### Work order:
Each line of the records below that contains "agent" needs to be copied.

[Dataset entries]
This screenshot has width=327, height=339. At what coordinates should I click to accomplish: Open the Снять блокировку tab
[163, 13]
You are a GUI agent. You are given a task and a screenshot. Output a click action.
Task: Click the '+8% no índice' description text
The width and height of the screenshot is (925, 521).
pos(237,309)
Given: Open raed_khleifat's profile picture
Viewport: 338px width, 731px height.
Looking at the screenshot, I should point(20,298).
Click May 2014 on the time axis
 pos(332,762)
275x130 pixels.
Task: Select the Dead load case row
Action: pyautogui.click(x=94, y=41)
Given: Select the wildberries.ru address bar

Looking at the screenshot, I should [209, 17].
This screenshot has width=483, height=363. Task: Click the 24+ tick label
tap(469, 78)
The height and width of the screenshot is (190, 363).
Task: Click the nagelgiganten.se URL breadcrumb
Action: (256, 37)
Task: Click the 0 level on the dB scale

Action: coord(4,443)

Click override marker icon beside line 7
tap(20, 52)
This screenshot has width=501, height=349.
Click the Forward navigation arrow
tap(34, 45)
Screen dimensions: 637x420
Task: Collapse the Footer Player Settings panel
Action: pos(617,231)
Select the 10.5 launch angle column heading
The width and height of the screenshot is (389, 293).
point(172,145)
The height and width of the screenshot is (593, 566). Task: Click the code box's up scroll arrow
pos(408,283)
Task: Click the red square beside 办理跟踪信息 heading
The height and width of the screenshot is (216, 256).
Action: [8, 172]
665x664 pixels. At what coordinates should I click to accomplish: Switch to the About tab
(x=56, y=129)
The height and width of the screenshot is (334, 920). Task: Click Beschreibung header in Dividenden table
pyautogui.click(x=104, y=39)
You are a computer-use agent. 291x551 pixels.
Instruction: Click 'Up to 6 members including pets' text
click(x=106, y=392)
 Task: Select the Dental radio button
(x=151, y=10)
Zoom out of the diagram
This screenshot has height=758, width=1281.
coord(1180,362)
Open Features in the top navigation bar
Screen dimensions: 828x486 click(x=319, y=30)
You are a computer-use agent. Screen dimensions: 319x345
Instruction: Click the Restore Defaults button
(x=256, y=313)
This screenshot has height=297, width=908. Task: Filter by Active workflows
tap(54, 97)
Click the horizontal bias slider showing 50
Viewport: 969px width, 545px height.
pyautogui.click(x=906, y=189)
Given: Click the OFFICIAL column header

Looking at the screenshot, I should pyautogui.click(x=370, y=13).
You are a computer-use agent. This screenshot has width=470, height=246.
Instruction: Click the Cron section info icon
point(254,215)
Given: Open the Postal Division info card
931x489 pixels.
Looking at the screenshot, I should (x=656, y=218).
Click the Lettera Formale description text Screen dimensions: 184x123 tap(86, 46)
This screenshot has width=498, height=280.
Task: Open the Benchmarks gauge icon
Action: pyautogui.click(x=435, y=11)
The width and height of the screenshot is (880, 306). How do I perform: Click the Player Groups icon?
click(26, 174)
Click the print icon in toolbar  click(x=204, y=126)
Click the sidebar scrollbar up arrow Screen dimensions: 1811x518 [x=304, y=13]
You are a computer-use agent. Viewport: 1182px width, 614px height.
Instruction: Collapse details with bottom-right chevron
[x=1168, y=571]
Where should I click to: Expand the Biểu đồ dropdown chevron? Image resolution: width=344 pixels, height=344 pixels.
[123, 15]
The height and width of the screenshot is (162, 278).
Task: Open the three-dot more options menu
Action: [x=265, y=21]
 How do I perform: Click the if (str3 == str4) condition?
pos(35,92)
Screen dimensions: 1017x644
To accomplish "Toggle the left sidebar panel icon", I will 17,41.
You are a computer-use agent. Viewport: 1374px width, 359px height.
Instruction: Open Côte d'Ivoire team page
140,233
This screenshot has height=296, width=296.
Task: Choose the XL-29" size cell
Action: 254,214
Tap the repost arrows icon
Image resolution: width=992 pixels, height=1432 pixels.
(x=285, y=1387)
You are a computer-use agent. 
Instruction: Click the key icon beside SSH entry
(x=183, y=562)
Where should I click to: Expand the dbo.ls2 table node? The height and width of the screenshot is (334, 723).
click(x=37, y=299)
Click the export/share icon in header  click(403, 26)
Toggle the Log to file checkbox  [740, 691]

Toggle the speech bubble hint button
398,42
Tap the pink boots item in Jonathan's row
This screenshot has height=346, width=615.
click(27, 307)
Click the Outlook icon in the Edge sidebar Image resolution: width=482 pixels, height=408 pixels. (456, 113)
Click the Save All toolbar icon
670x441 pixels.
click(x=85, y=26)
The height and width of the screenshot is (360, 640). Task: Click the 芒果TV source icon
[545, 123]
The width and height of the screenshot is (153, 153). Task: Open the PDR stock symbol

### Finished exercise:
You are a GUI agent. You are given a task and a screenshot. Output a click action.
You are a computer-use agent. 291x551 pixels.
You are a computer-use agent. Screen dimensions: 319x345
You are a computer-use agent. This screenshot has width=470, height=246.
You are a computer-use agent. Viewport: 1182px width, 614px height.
You are a computer-use agent. Viewport: 1374px width, 359px height.
You are a computer-use agent. 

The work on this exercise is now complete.